Из последних сил старался он виду не подать, что теперь торопится, как никогда ранее не торопился.
– Нет. Я иного боюсь – чтоб ты не ошибся, – ответила Ростислава, так же медленно и отчетливо выговаривая слова. – Как тогда зимой, помнишь? Ну, у терема княжеского во Владимире.
– Спутала ты, княгиня, – с трудом выдавилось непослушными губами.
– Вот того я и боюсь, что спутала, – вздохнула она печально и пошла с торга, низко-низко голову склонив.
Ростислава и впрямь боялась лишь того, что Любомир не поверит ее словам. И что тогда? А тогда…

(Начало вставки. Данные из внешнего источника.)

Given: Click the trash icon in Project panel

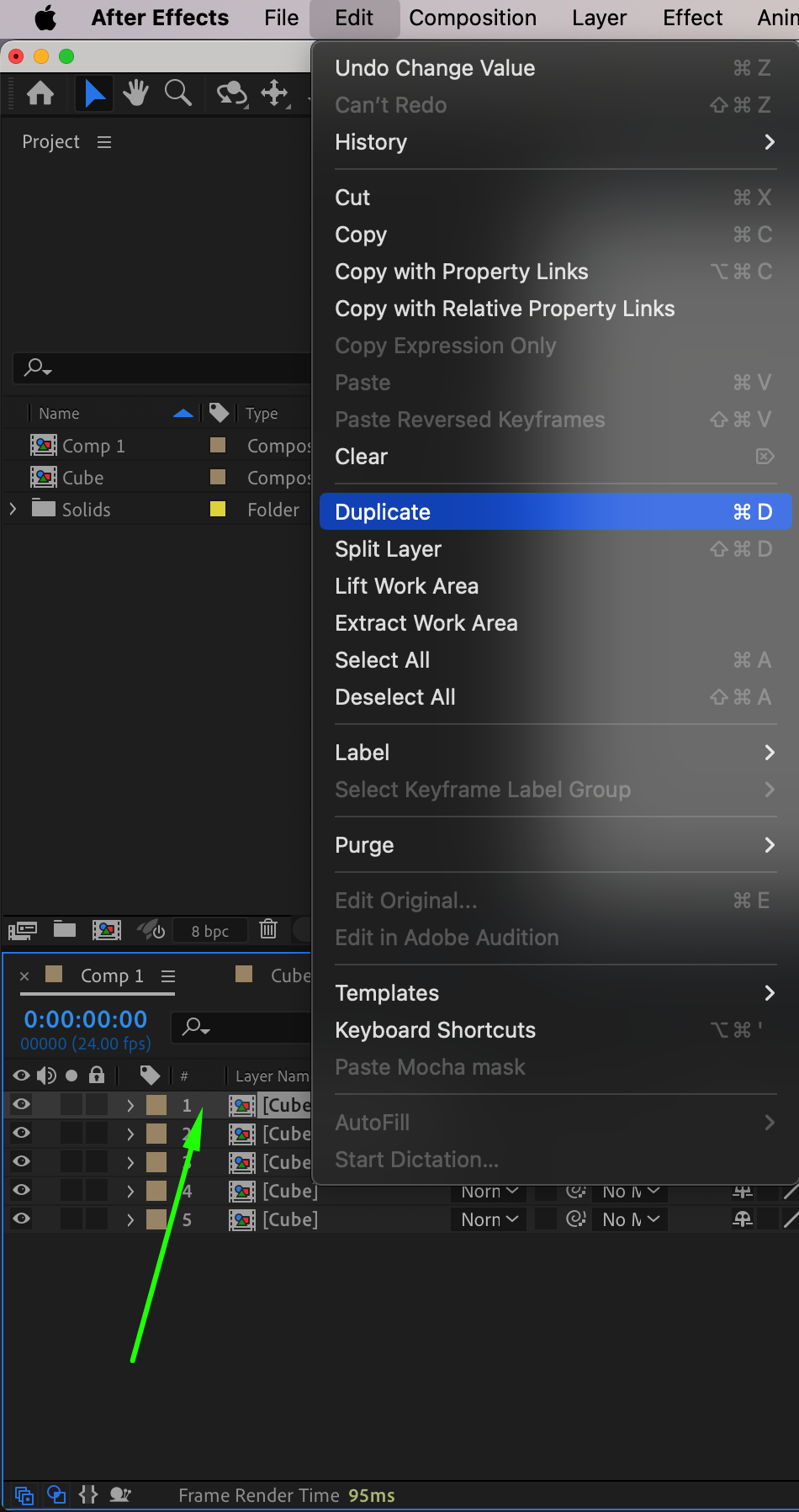Looking at the screenshot, I should point(268,929).
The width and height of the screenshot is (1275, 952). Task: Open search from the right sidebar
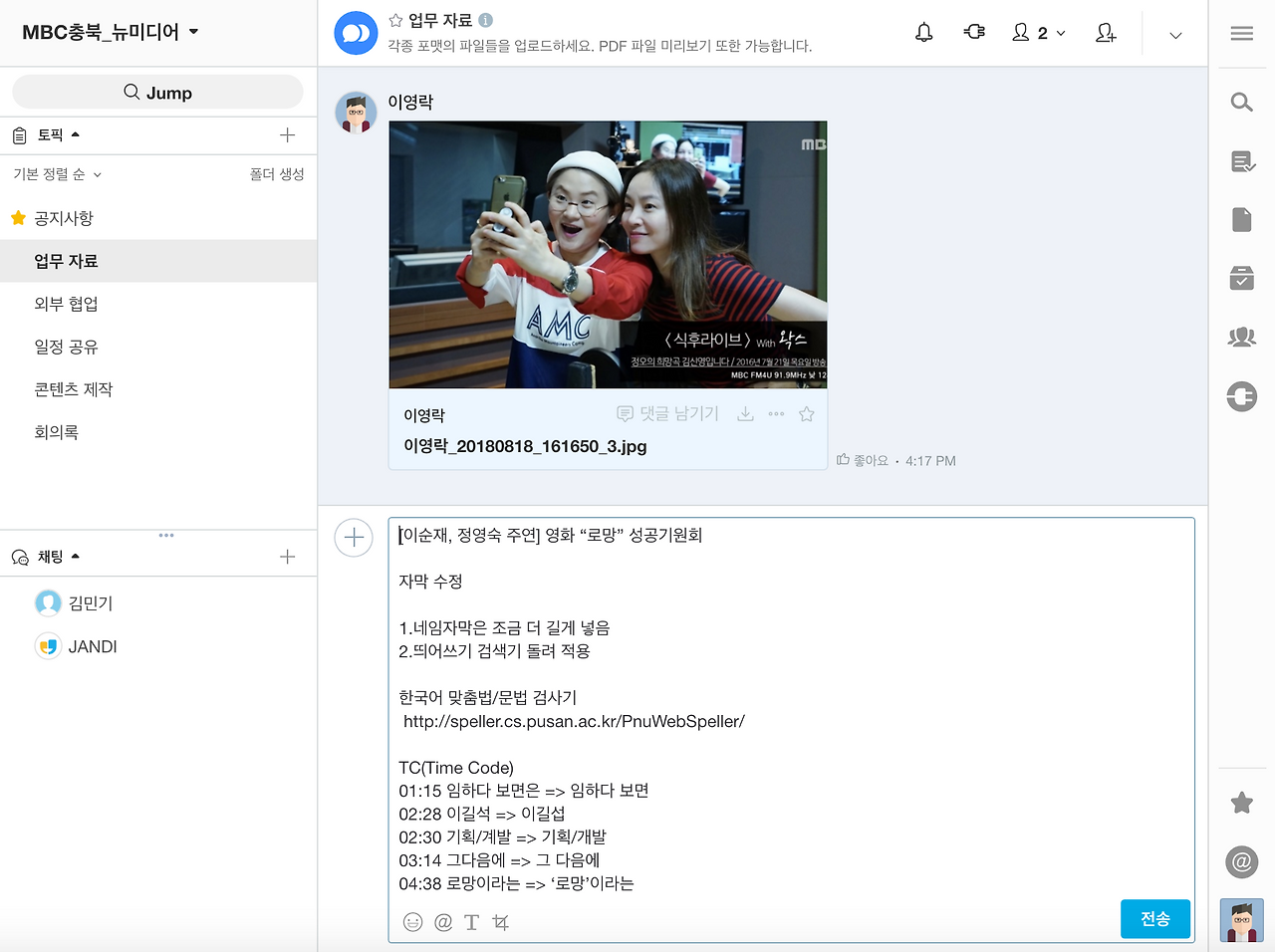click(1241, 101)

«Бр-р! Лучше не думай об этом, – сердито приказала она самой себе, но тут же пожаловалась: – Да как же не думать, коли сердечко так и болит, так и стонет».
Она вспомнила, как около месяца назад Ярослав взял ее с собой в Киев с отцом повидаться. Был он непривычно ласков, шутил, улыбался, хоть и натужно, сулился и то ей купить, и это. Ростислава сразу поняла, что боится он, будто княгиня худое что отцу про него расскажет, а тот сызнова осерчает. Самому Ярославу о догадке своей она ни словечка не вымолвила, только усмехнулась в душе презрительно – сколько уж лет прожили вместе, а муж так и не понял, что жалобами она отродясь не занималась, да и вообще…
Тот памятный разговор с батюшкой состоялся чуть ли не перед самым отъездом. Да и то сорвалась она попросту, когда Мстислав Мстиславович, округлив глаза, стал рассказывать ей про Константина, да про то, каким зверем рязанец оказался, и даже князей не пощадил – повесил прилюдно.
Хотя нет. Тогда-то она как раз смолчала. Это уж потом, когда отец начал ей рассказывать, что Константин, помимо всего прочего, еще и язычник тайный, да не просто богам старым молится – то полбеды. Он ведь вовсе дьяволу душу продал, с нечистью спознавшись. Печать каинову на нем сам епископ приметил, а дружинники Константиновы сами сказывали, будто он с водяным разговоры разговаривал и все, поди, о колдовстве и прочей мерзости. Вот тут-то Ростислава и не стерпела.